The American Bankruptcy Bill - Stay bankrupted

First they made sure that medicines cost the earth. Then they made sure that you need insurance before you can get health benefits. Then they made sure that you are completely surrounded - rocket high medical bills and insurance not enough to cover it. And now they are making sure that when you get bankrupted, it is impossible to get bankruptcy protection. Hmm .. social security?

http://www.commondreams.org/views05/0310-22.htm

U.S. senators are about to pass a bankruptcy bill so hostile to ordinary American families that it could only have come about in a place as corrupt, cynical and unmoored from reality as Washington, D.C.

So what does the bill do?
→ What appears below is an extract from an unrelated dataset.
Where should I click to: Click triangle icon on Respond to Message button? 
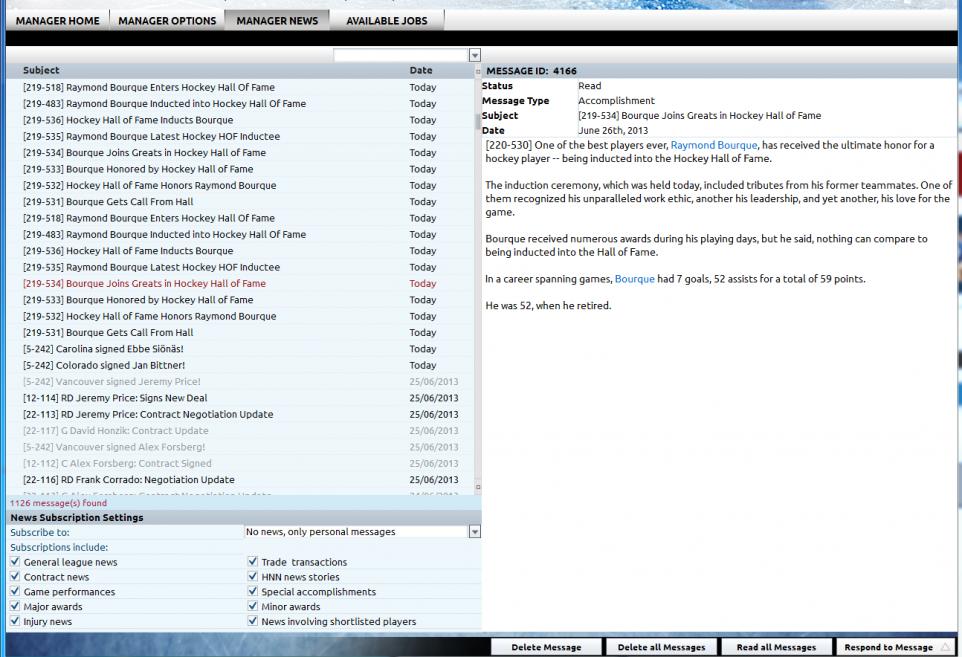[944, 648]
It makes it harder for average people to file for bankruptcy protection; it makes it easier for landlords to evict a bankrupt tenant; it endangers child support payments by giving a wider array of creditors a shot at post-bankruptcy income; it allows millionaires to shield an unlimited amount of value in homes and asset protection trusts; it makes it more difficult for small businesses to reorganize, while opening new loopholes for the Enrons of the world; it allows creditors to provide misleading information; and it does nothing to rein in lending abuses that frequently turn manageable debt into unmanageable crises. Even in failure, ordinary Americans do not get a level playing field.
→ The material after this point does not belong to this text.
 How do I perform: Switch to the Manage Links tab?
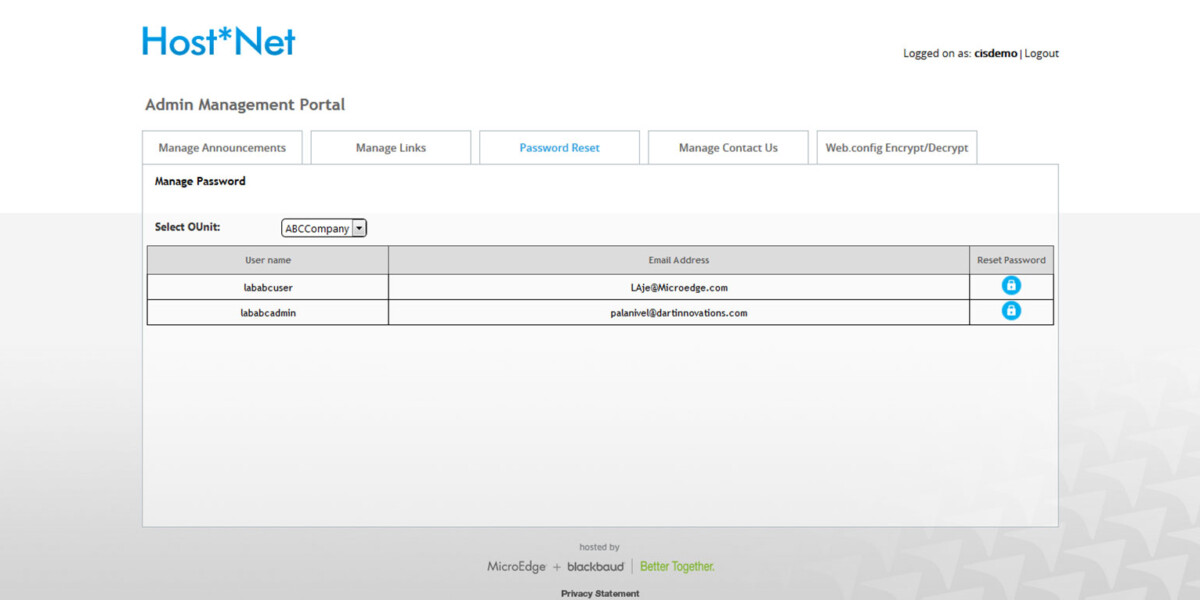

Indeed, a recent study by Harvard University found that half of last year’s 1.6 million bankruptcies were the result of crushing medical bills. Put another way: Every 30 seconds, someone in this country files for bankruptcy in the wake of a serious illness. How’s that for a shocking stat? Here’s another: Three-quarters of the so-called medically bankrupt had health insurance. It just wasn’t enough to cover the dramatic rise in health-care costs.

But instead of adapting to this harsh new reality, where hardworking, college-educated, middle-class folks can be financially destroyed by a sudden illness, the Senate is about to approve a one-size-fits-all law that treats a family man who has sunk into debt because of a heart attack the same as a con artist who maxes out his MasterCard, then refuses to pay up.